療育が広がり認知上がる発達障害、保護者の抵抗感も減る? 特別支援学級の在籍数7.3倍に、顕著な「自閉症・情緒障害」は21倍 鹿児島県内の公立小中
鹿児島県内の公立小中学校と義務教育学校で、特別支援学級(支援級)に在籍する児童生徒が2024年度、最多の9442人に上ることが2日、県教育委員会への取材で分かった。全児童生徒の7.4%に当たり、発達障害の子どもを加えた「特別支援教育」が本格導入された07年度の1300人に対し7.3倍となった。全国的に増加傾向で、県内はより顕著に表れている。特別支援教育に対する保護者らの理解が進んだことなどが影響しているとみられる。 【写真】鹿児島県内の特別支援学級数と児童生徒数(公立)をグラフで見る
県内の内訳は、小学生が24年度6975人で07年度880人の7.9倍。中学生は24年度2467人で、07年度420人の5.9倍だった。学校基本調査によると、全国の国公私立の小中学校と義務教育学校では23年度37万2795人で、07年度11万3377人の3.3倍となっている。 県内の障害種別の内訳は「自閉症・情緒障害」学級の児童生徒が24年度5200人となり、07年度の248人から21倍と大幅に増えた。「知的障害」学級は24年度4111人(07年度1028人)、「肢体不自由」57人(同17人)、「病弱・身体虚弱」43人(同4人)、「難聴」29人(同3人)、「弱視障害」2人(同0人)。 支援級の児童生徒数増に比例し、学級数も24年度は最多の1994(小学1443、中学551)となった。07年度484(小学318、中学166)の4.1倍に上り、教員の確保が課題となっている。 県教委特別支援教育課は、発達障害などに対する保護者の理解が深まったことや医学の進歩で診断が進んだことに加え、県内の特徴として就学前の療育の広がりを指摘する。
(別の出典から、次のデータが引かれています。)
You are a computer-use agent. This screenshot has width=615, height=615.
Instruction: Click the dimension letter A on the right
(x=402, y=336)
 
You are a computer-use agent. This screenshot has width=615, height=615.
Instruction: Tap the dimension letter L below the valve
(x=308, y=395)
厚生労働省の調べで、0~6歳児1000人当たりの児童発達支援事業所数が19年度、鹿児島県は2.05で、北海道、徳島県に次いで3番目に多かった。全国平均は1.02。同課は「手厚い療育を受け、学校でも引き続き特別な支援や配慮を望むのではないか」と分析した。 ◇「診断を受ける子どもが増え、保護者の抵抗感減った」神戸大学大学院・赤木和重教授(発達心理学) 特別支援学級(支援級)に在籍する子どもたちが急増した理由は、研究が進んでいないが、さまざまな要素が複合的に絡み合っていると推測できる。発達障害の認知度が上がり、検査や診断を受ける子どもが増えた。支援級で教育を受けることに対する保護者の抵抗感も、以前より減っている。学力向上へのプレッシャーや同調主義に押され、結果として通常学級に不適応とされてしまう子もいる。「ちゃんとしなければ」「できるようにならなければ」という意識が、立場の弱い子たちを追い詰めているのではないか。